If you see a "Load Error" at the top of a FogBugz page for your plugin, the first thing you should do is update the FogBugz.dll and FogBugz.Plugins.dll references in your plugin project, recompile and install. Load Errors for a previously-working plugin are often the result of updating FogBugz but referencing old assemblies in your plugin.
If your plugin compiles without errors and you see a load error in FogBugz stating that the plugin uses a version of the FogBugz API that is not supported, update your plugin's assembly info to specify a compatible version, compile and re-install the plugin.
Q: api.Request["foo"] always returns null, even though I am sending it in the URL.
A: The Request API only allows you access to fields with your plugin's prefix on them.A plugin accesses both GET and POST fields with the api.Request dictionary, but can only access ones with its prefix. So when constructing a URL, make sure to include your plugin prefix, and also use the prefix when accessing the values.
Use api.PluginPrefix or api.AddPluginPrefix to prefix your field names and query parameters so that you will be able to access them. URLs constructed like this WILL NOT WORK:
string sUrl = api.Url.PluginPageUrl() + "myParam=7";
string sParam = api.AddPluginPrefix("myParam");
string sUrl = api.Url.PluginPageUrl() + "&" + sParam + "=7";
Access the value of the parameter like this:
string sValue = Convert.ToString(api.Request[AddPluginPrefix("myParam")]);
See Passing data to Plugins from the Client for the complete story.
Q: I need an instance of FogBugz class [Foo], but its constructor is not public. What do I do?

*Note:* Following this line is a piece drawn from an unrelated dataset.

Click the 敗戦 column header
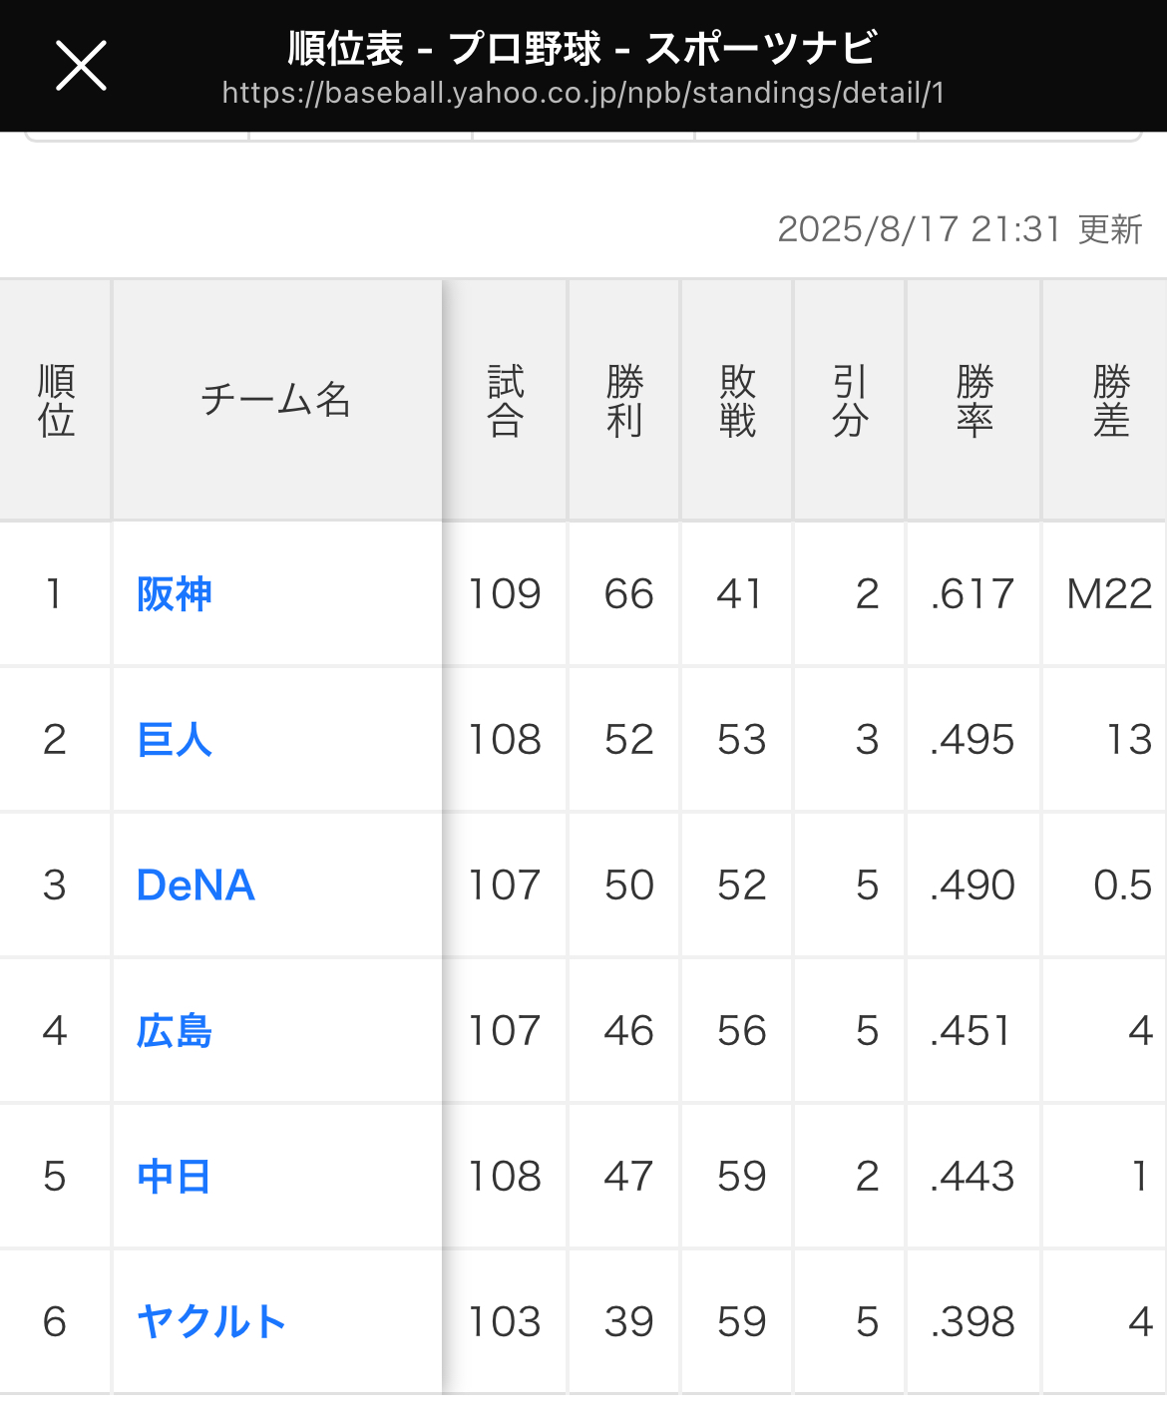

A: Look for an API method like api.Foo.NewFoo()
If there's no constructor for a public object, typically it's because it needs to be instantiated by FogBugz via the plugin api object. For example, to create a CFilterOption for FilterOptions(CFilter filter) method in the IPluginFilterOptions interface, you use
CFilterOption myFilterOption = api.Filter.NewFilterOption();
See Access and modify FogBugz entities for more information.
Q: I want to implement interface [IFoo]. How do I find the methods I need to implement?
A: If you're using Visual Studio, it can do it for you. Otherwise, look it up in the FogBugz Class Library.
Visual Studio and Visual C# Express will do many things for you to make your life easier. One is to generate method stubs for those required when you implement an interface. For example, when implementing IPluginPageDisplay, you define your class:
public class HelloWorld : Plugin, IPluginPageDisplay
Now just hover over IPluginPageDisplay and the "I" will be underlined. Hover that and a menu appears. Click the menu and choose "Implement Interface 'IPluginPageDisplay'" and it will create the method stubs for you!
Q: What do I need to do in the *Foo*CommitRollback function?
A: The basic rule of thumb is: undo in CommitRollback anything you did in CommitBefore.
For many FogBugz plugins, you will implement three interfaces:
- Join to add the data from your custom table to the FogBugz object
- Commit to perform actions whenever the object is committed
- Display to show your data to the user and provide a UI for editing it.
Below are basic best practices for using Commit:
The general rule is: "Whatever you did in BeforeCommit, you need to undo in Rollback".
So, if you called
You need to call
Best-practice is to save the orig value in a class variable before you set it in BeforeCommit, something like:
this.barOrig = wikipage.GetPluginField("foo"); wikipage.SetPluginField("foo", "bar");
this.barOrig = null;
Q: How do I know what the user is allowed to read / write?
A: For most objects, use IsReadable and IsWritable. For more advanced permissions, use methods on the CPerson object.
object.IsReadable and object.IsWritable return true if the current user is allowed to read or write the object, respectively.
For a more complete discussion of permissions, see Entity Member Security.
Q: Do I need to worry about Cross-Site Scripting, Cross-Site Request forgery, and SQL Injection?
A: Yes! If your plugin is found to have XSS, CSRF, or SQL Injection vulnerabilities it may be removed from the Plugin Gallery or On Demand servers until the issues are fixed.
See Plugin Security for more details.